# [MATERIAL SHOWN]
* * * * * * * * *
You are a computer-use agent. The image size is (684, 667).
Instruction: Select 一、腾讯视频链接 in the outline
* * * * * * * * *
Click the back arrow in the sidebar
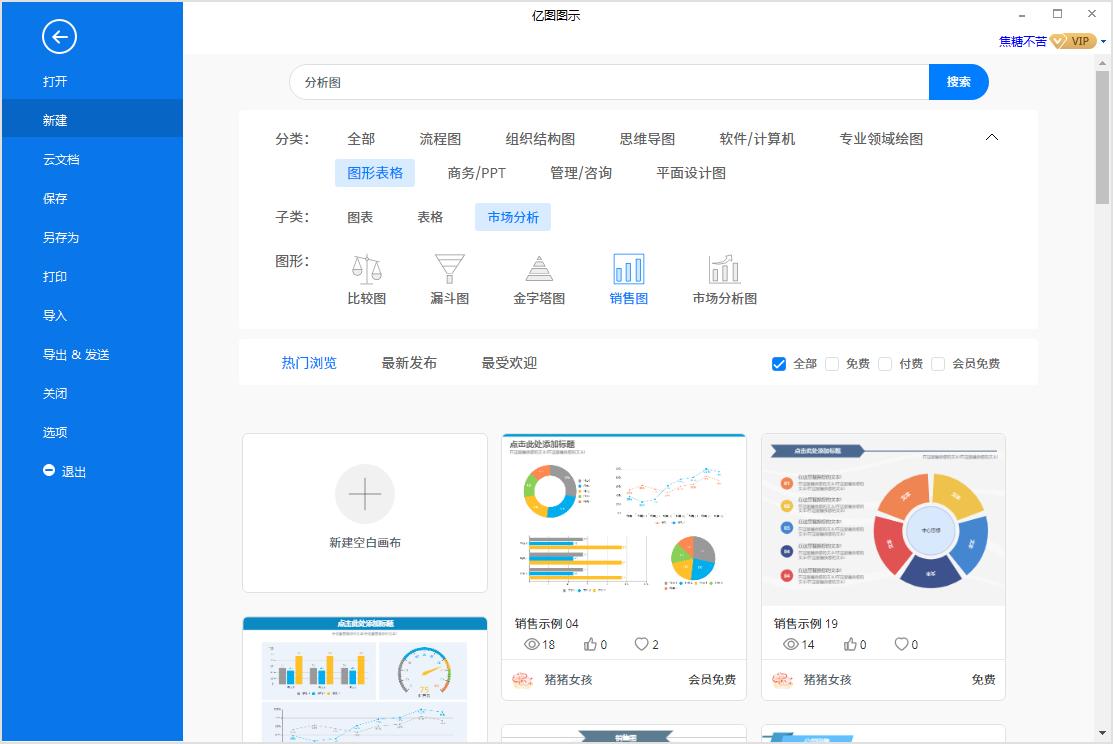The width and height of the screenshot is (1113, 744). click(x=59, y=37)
* * * * * * * * *
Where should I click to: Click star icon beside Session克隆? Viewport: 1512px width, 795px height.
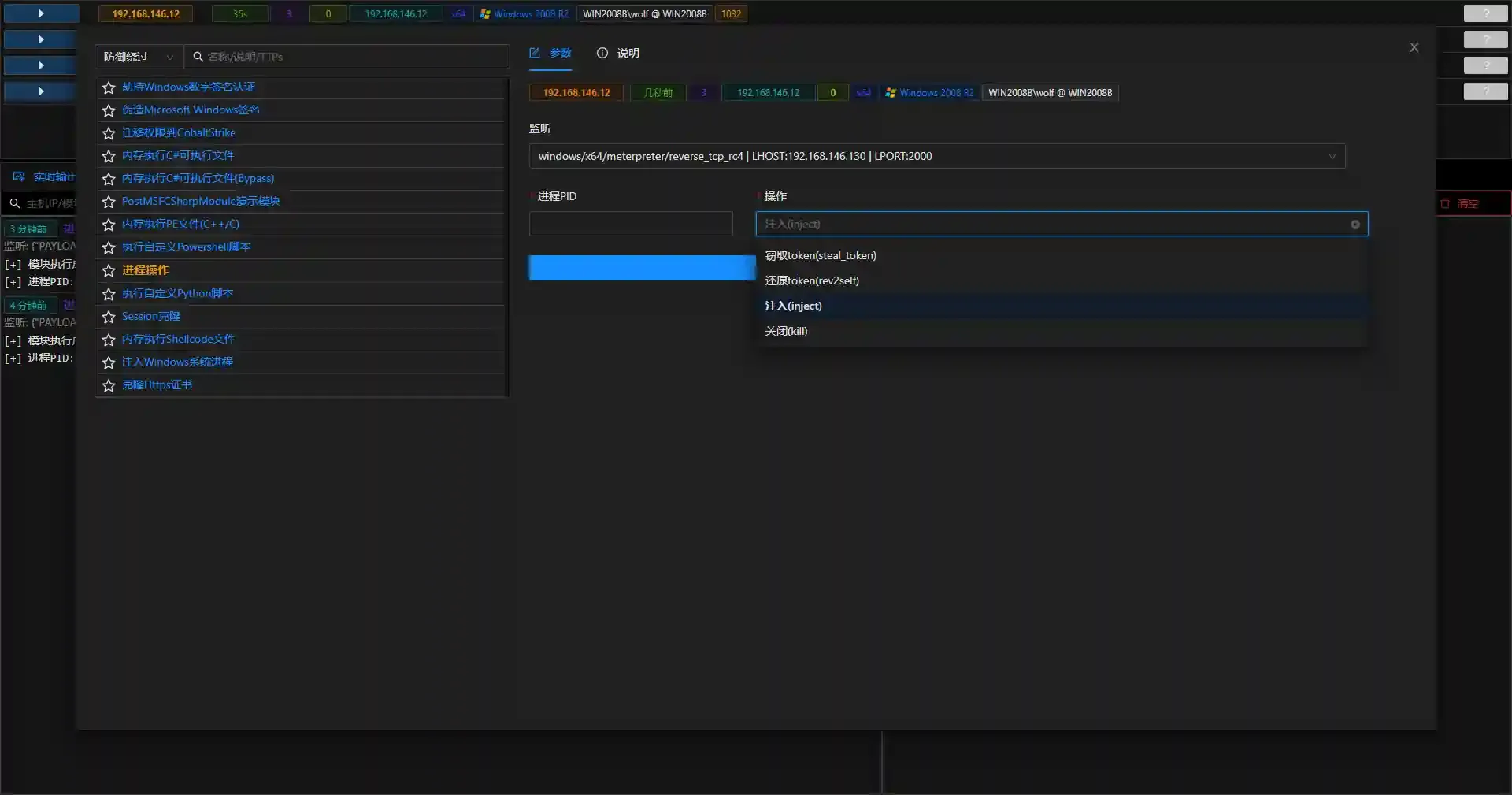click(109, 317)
* * * * * * * * *
Copy out the material word for word, starting with the line that contains "You are a computer-use" and going on through the line that contains "Instruction: Select 一、腾讯视频链接 in the outline".

You are a computer-use agent. The image size is (684, 667).
Instruction: Select 一、腾讯视频链接 in the outline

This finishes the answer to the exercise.